80

Multiple A records pointing to the same domain seem to be used almost exclusively to implement DNS Round Robin as a cheap load balancing technique.

The usual warning against DNS RR is that it is not good for high availability. When 1 IP goes down clients will continue to use it for minutes.

A load balancer is often suggested as a better choice.

Both claims are not completely true:

  1. When the traffic is HTTP then, most of the HTML browsers are able to automatically try the next A record if the previous is down, without a new DNS look-up.
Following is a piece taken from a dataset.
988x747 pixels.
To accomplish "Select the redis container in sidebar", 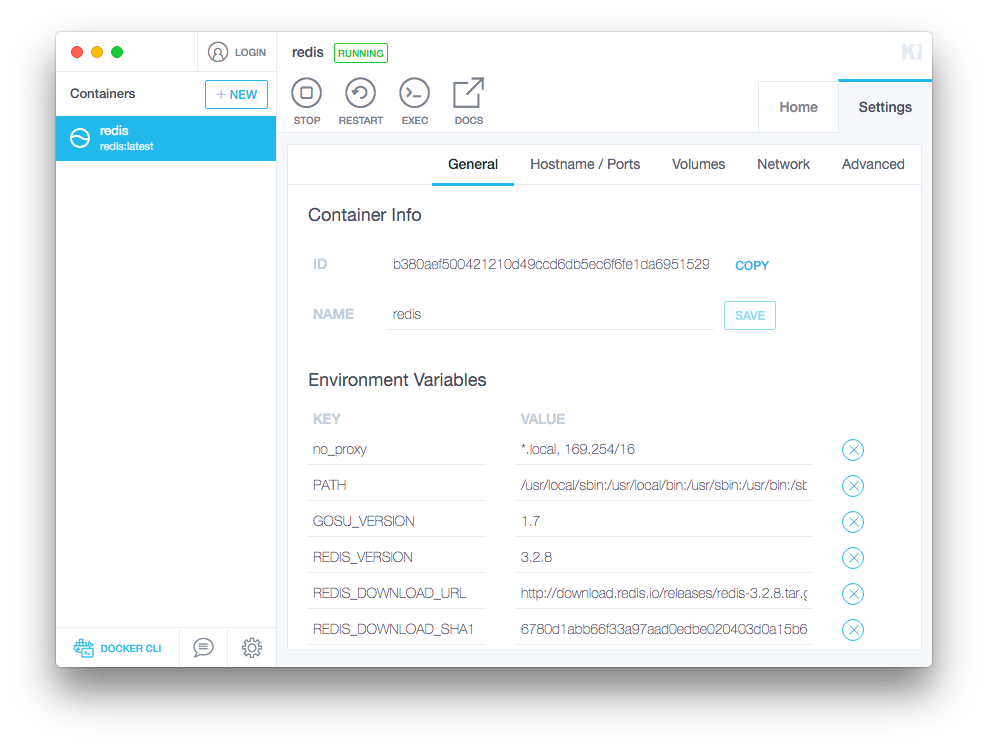I will click(166, 138).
Read here chapter 3.1 and here.

  2. When multiple data centers are involved then, DNS RR is the only option to distribute traffic across them.
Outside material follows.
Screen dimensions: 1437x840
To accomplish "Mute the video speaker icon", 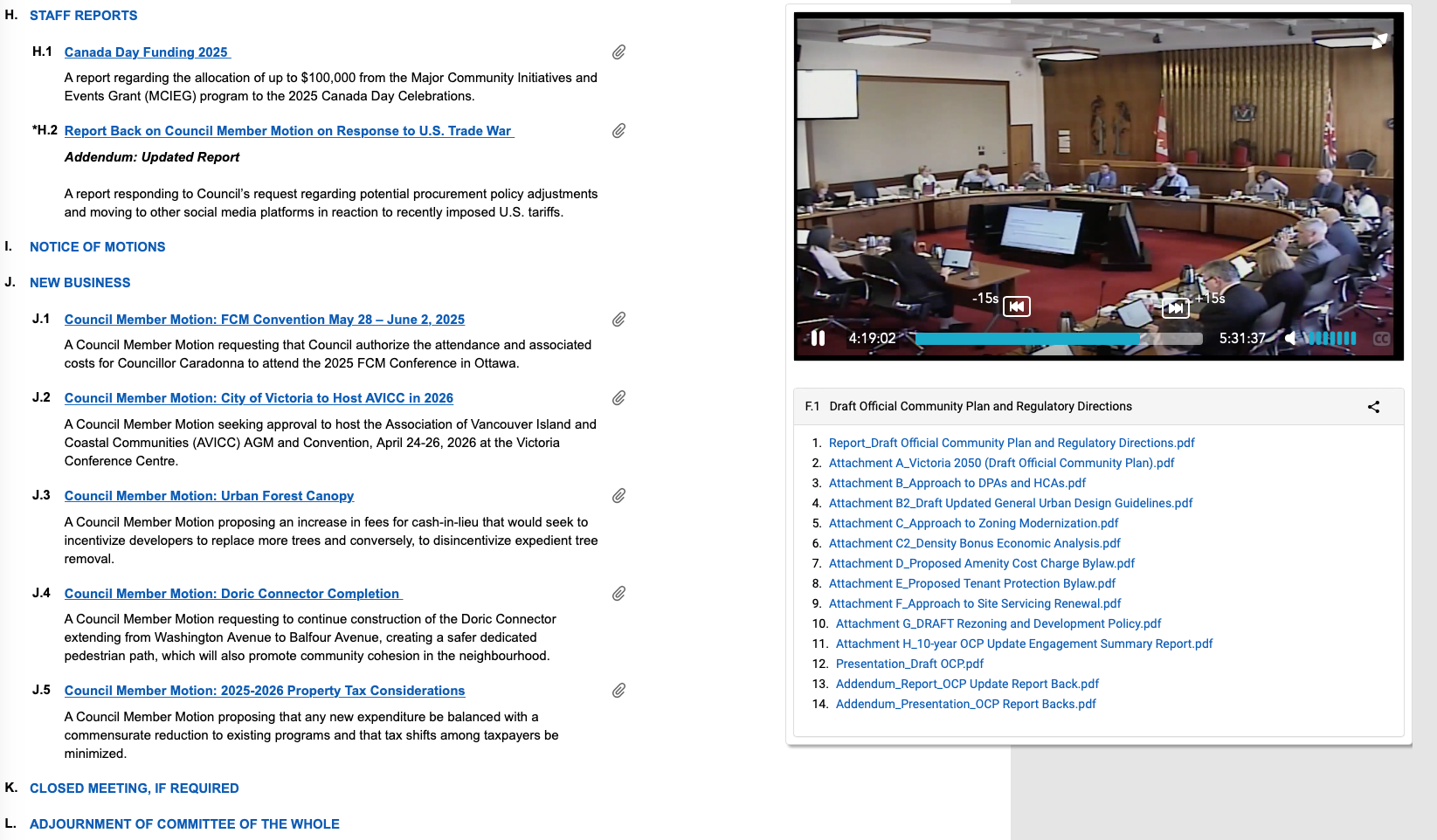I will [x=1290, y=338].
So, is it true that, with multiple data centers and HTTP traffic, the use of DNS RR is the ONLY way to assure instant fail-over when one data center goes down?

Thanks,

Valentino

Edit:

  • Off course each data center has a local Load Balancer with hot spare.
  • It's OK to sacrifice session affinity for an instant fail-over.
  • AFAIK the only way for a DNS to suggest a data center instead of another is to reply with just the IP (or IPs) associated to that data center. If the data center becomes unreachable then all those IP are also unreachables. This means that, even if smart HTML browsers are able to instantly try another A record , all the attempts will fail until the local cache entry expires and a new DNS lookup is done, fetching the new working IPs (I assume DNS automatically suggests to a new data center when one fail). So, "smart DNS" cannot assure instant fail-over.
  • Conversely a DNS round-robin permits it. When one data center fail, the smart HTML browsers (most of them) instantly try the other cached A records jumping to another (working) data center. So, DNS round-robin doesn't assure session affinity or the lowest RTT but seems to be the only way to assure instant fail-over when the clients are "smart" HTML browsers.

Edit 2:

  • Some people suggest TCP Anycast as a definitive solution. In this paper (chapter 6) is explained that Anycast fail-over is related to BGP convergence. For this reason Anycast can employ from 15 minutes to 20 seconds to complete. 20 seconds are possible on networks where the topology was optimized for this. Probably just CDN operators can grant such fast fail-overs.

Edit 3:*

  • I did some DNS look-ups and traceroutes (maybe some expert can double check) and:
    • The only CDN using TCP Anycast seems to be CacheFly, other operators like CDN networks and BitGravity use CacheFly. Seems that their edges cannot be used as reverse proxies. Therefore, they cannot be used to grant instant failover.
    • Akamai and LimeLight seems to use geo-aware DNS. But! They return multiple A records. From traceroutes seems that the returned IPs are on the same data center. So, I'm puzzled on how they can offer a 100% SLA when one data center goes down.
Valentino Miazzo
  • 1,103
  • 1
  • 8
  • 10
  • With high availability I implied almost instant fail-over. The client should not notice any problem even if one data center goes down. I refined the question. – Valentino Miazzo Sep 30 '09 at 13:48
  • MaxCDN uses anycast TCP and its edges can be used in caching proxy mode ("origin fetch" in CDN industry terminology). – rmalayter Mar 22 '10 at 13:05
  • @vmiazzo, Your pdf link is down... Do you mean 15 minutes or 20 seconds to 15 minutes? – Pacerier May 14 '14 at 05:55

11 Answers11

35

When I use the term "DNS Round Robin" I generally mean in in the sense of the "cheap load balancing technique" as OP describes it.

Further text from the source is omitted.